One of Mission EDC’s valued partners in this work is Teach For America. Since 1991, Teach For America has recruited, trained, and supported top college graduates and professionals to commit to teach in our schools, alongside other dedicated educators, and become lifelong leaders in the movement for educational equity. This year, 170 Teach For America corps members and alumni are leading local classrooms, while an additional 90 Teach For America alumni are working from other sectors to expand educational opportunity in the Rio Grande Valley. Teach For America has been an important ally in ensuring that all kids, regardless of their income, have access to the education they deserve.
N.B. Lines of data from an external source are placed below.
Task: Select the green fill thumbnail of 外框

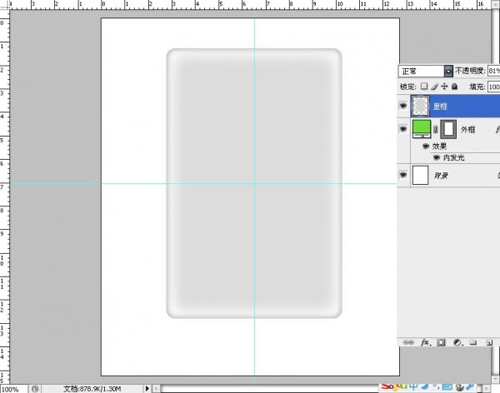Action: point(421,129)
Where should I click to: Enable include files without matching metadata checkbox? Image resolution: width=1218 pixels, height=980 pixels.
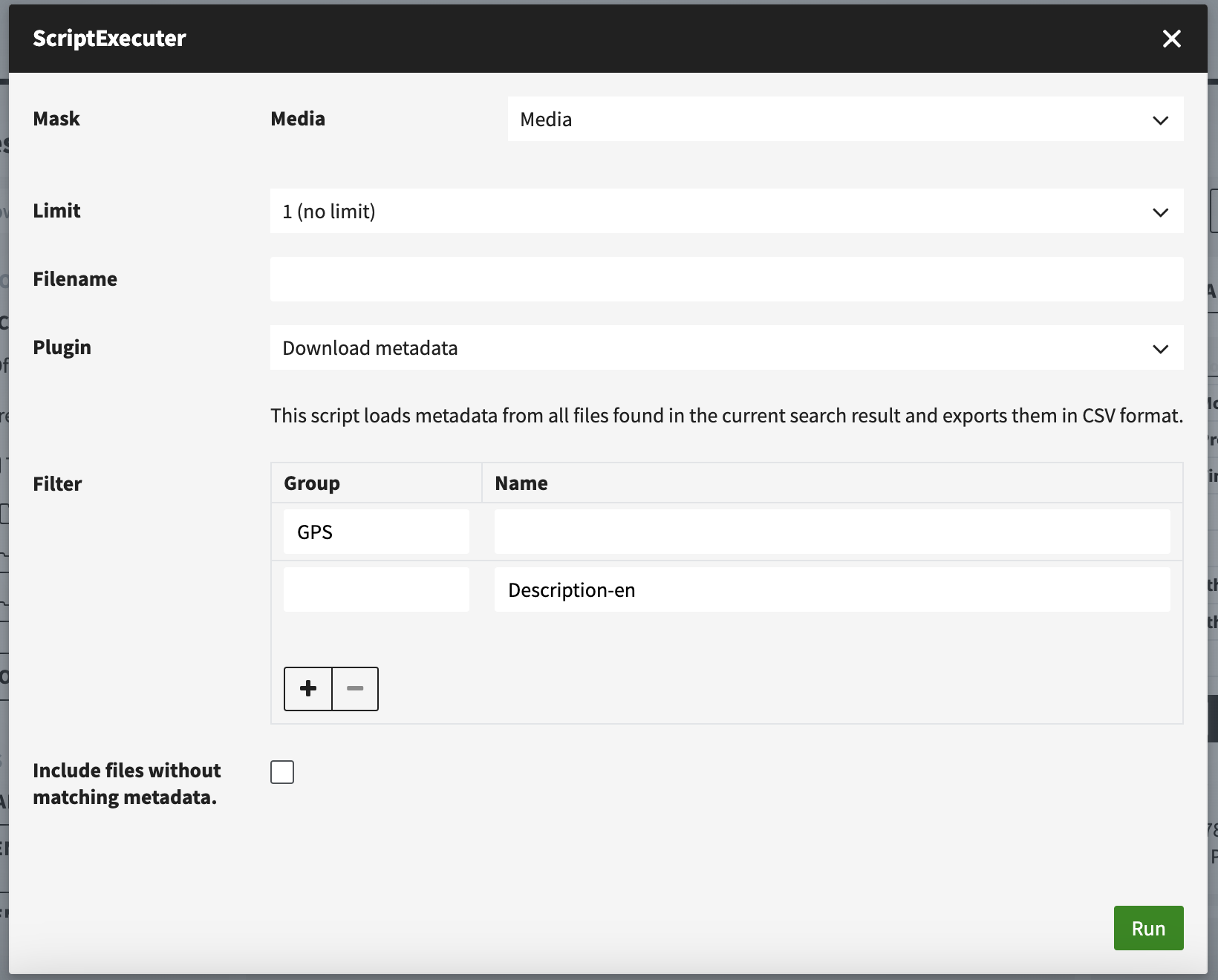click(x=282, y=772)
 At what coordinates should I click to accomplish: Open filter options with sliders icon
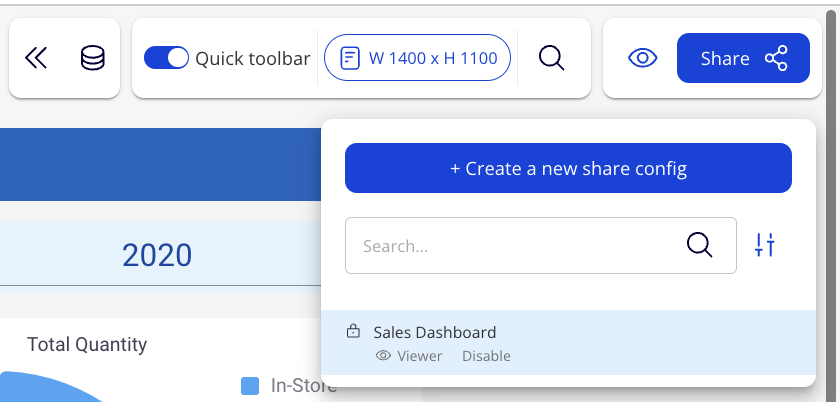pyautogui.click(x=765, y=245)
In recent years, Teach For America has helped lead the way to ensure more students in the Valley have access to computer science education and information. Through grants with the National Science Foundation and AT&T, Teach For America has trained teachers to bring an accessible curriculum called Exploring Computer Science to several local high schools. Teach For America has been supporting four new computer science teachers to teach this curriculum in the Valley’s low-income schools. In addition, TFA collaborates with other PreK-12 partners in education, industry, and government to ensure that computer science education is a priority.
Mission EDC is one of them. TFA’s work addresses a major void the EDC has noted in this area. After visiting local school and school leaders, it became clear to the EDC that in most cases, computer science classes are not being offered – and when they are, the focus is limited to learning programs like PowerPoint or Excel. To help bridge this gap, we also looked at ways to provide access for more students. One effort is Code the Town, a program that offers free coding classes to kids after school through the Sylvan Learning Center. Students engage in a portfolio of apps that they continue to work on after they graduate from the program. So far, 3,000 Mission students have gone through the Code the Town program.
Companies coming to the Rio Grande Valley are assessing our potential to provide a technical workforce. Teaching students computer science will provide them with skills that can transcend across industries and seize these opportunities. To be successful at this will take the partnership of economic development corporations, schools, business leaders, elected officials, and educational organizations like Teach For America.
From March 6-10, 2017, our region celebrates Teach For America week. During this time, Teach For America corps member teachers invite leaders across business, government, the media, arts and other sectors into classrooms to share their example and time with kids. And in at least one classroom during this week, students will learn – perhaps for the first time – the benefits of developing computer skills. When our business and community leaders partner with Teach For America on programs like TFA Week or computer science education initiatives, we are sending our children a message that we believe in them and are committed to doing everything possible to ensure they are set up for a successful and bright tomorrow.